Nearly everyone can agree that the security challenges enterprises face today require out of the box thinking. Our Quarterly Threat Landscape reports show today’s threats are designed to target multiple attack vectors, expose vulnerabilities, select a compromise from an updatable toolkit of exploits, burrow deep into the network, and then hide their tracks. From there they can move laterally across the environment looking for data to exploit or resources to hijack - all while evading detection.
The reason such an attack vector is successful is because, unlike the IT teams in the organizations being targeted, cybercriminals aren’t constrained by lines of business, siloed technology teams, or carefully guarded network domains. Instead, they look at your network as a single entity, which means they may have better visibility into your network operations and architecture than many of the folks who actually work there.
Part of this challenge is the result of having deployed siloed security solutions in different areas of the networked ecosystem that require individual management, rather than solutions integrated together through a common set of security services. As a result, threat intelligence is isolated, so detecting sophisticated threat requires the sort of manual hand correlation that most organizations simply do not have the resources to support.
It’s the same reason why moving to a digital business model has been so disruptive. Data is the new currency of today’s economy. Collecting it, generating it, mining it, and finding ways to make it available to both employees and consumers are today’s measures of success. But while workflows and data now move freely between one network ecosystem and the next, the institutional culture building these systems still have hard lines drawn between domains and lines of responsibility, and they protect zones of personal control that have developed over years or even decades. In such an environment, establishing consistent visibility, management, and security protocols that span the network can be next to impossible to fund, resource, and deploy.
Cybercriminals understand this. That’s because organizations with institutionalized controls and rigid hierarchies that isolate personnel and restrict resources to teams with specific siloes of responsibility tend to be more vulnerable to today’s sophisticated attack strategies. The resulting fractured infrastructure allows attackers to hide in the gaps between control systems. Likewise, complex, multi-vector attacks are difficult to identify when a team only has access to a limited sphere of functionality. And malware that can mimic legitimate traffic is especially difficult to detect when the team responsible for security has no control over the data or resources being consumed or delivered by another team.
If organizations want to get out ahead of the criminal community that wants to steal, hijack, or ransom that data, they will have to rethink their approach to security. Deploying effective security services help bridge the gap between traditionally isolated security devices.
Unify your intelligence. A unified security strategy requires that all solutions operate using the same set of policies, protocols, and intelligence. Adding a common threat intelligence service to a fabric-based security strategy ensures that different security tools deployed across the infrastructure are on the same page when it comes to looking for and discovering new threats.
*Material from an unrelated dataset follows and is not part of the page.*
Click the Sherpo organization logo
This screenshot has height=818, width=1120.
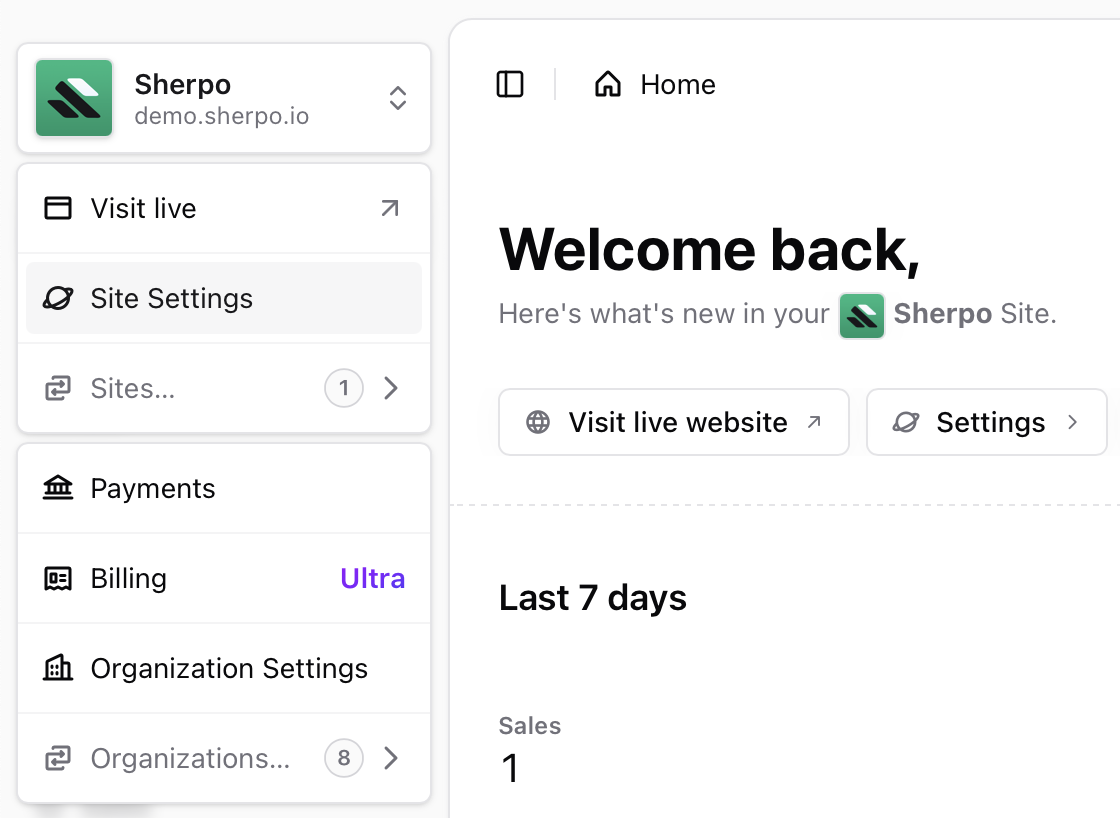click(x=74, y=97)
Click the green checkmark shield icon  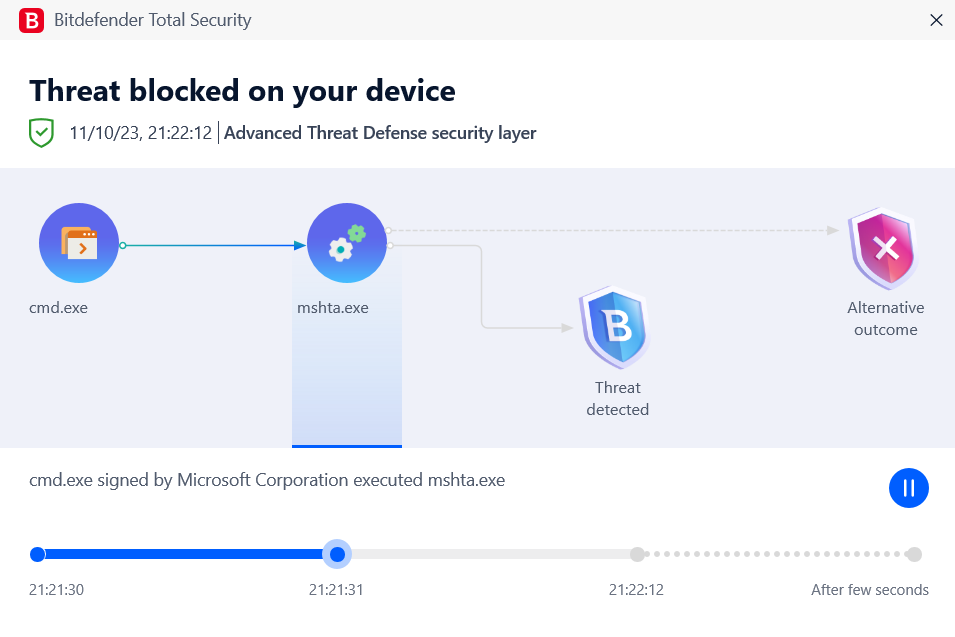[x=41, y=133]
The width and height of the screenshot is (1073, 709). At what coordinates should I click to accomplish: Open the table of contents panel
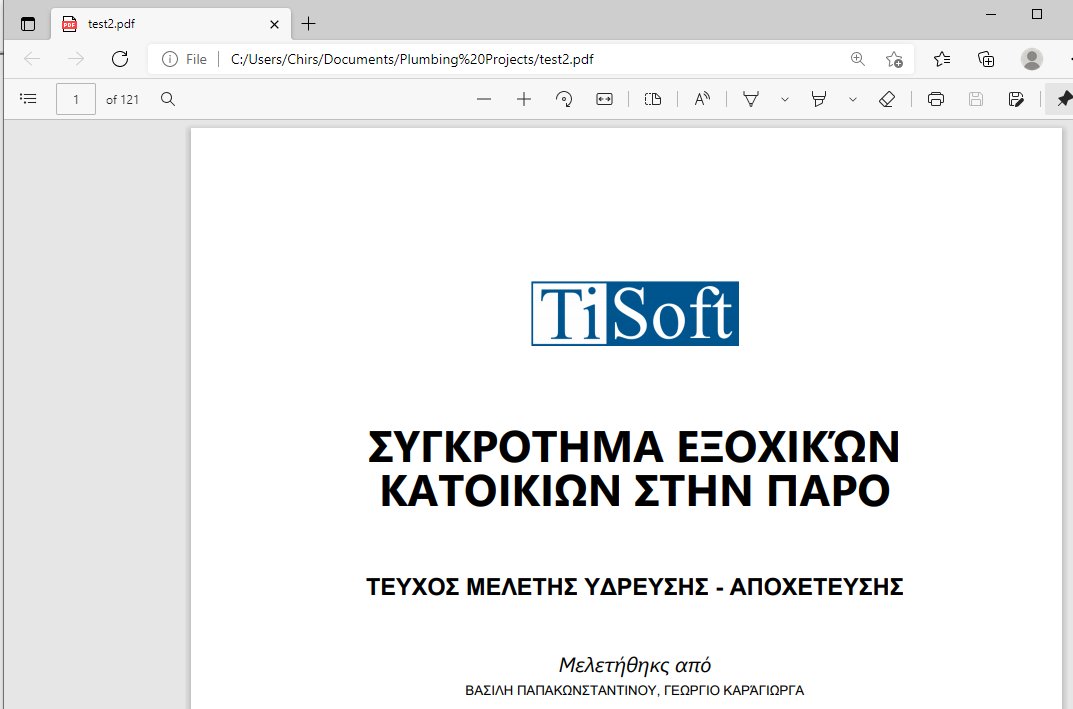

Integrate your technologies. The sophistication of today’s threats means you need to integrate security solutions so they can work as a unified system to find and respond to even the fastest and most stealthy attacks. Building a fabric-based security framework around open APIs and a common OS enables those security technologies to span the distributed network as a single, integrated security solution. By weaving different security technologies together using a common framework and set of security services, replacing traditionally isolated devices with integrated solutions allows your security infrastructure to effectively share correlate threat intelligence, and collaborate in order to adapt and respond to threats regardless of which zone of the network they have been deployed in or which team owns and manages them.
Apply consistent services. Applying a uniform set of security services that span your ecosystem of networks ties different and disparate security solutions together even further. These services, such as sandboxing, intrusion prevention, virus outbreak prevention, or application controls allows them to use a common set of intelligence and techniques to better identify, correlate, and respond to threats in a coordinate fashion regardless of where a threat is detected or where security resources are located.
Automate your processes. As the time between a breach and the compromise of data or resources continues to shorten, delays caused by waiting for a human response to thwarting malware and other attacks can have a serious impact on data and resources. To address this growing challenge, we need to develop and deploy decision-making and analysis engines that take humans out of the loop. Leveraging AI engines and automation to perform the vast majority of decisions and analysis at speed and scale would not only close the gap on threat impact, but also allow humans to reallocate resources to focus on the really hard remaining decisions, where human cognition and intervention are really required.
Cybercriminals are constantly changing their attacks and techniques to exploit the expanding attack surfaces being created by today’s organizations. To effectively protect themselves, organizations must be constantly prepared to defend against something new at all times. However, many organizations have created network and resource siloes that cybercriminals are all too willing to exploit.
Solving these challenges requires IT teams to change their security strategy from one based on a collection of discrete, isolated solutions to an integrated framework that is able to work as a system to see and respond to threats. Extensive knowledge of the threat landscape, combined with the ability to respond quickly at multiple levels, is the foundation for providing this level of security. And that requires a common set of threat intelligence and other security services that ensure consistent enforcement and security effectiveness, even across the most complicated network environments.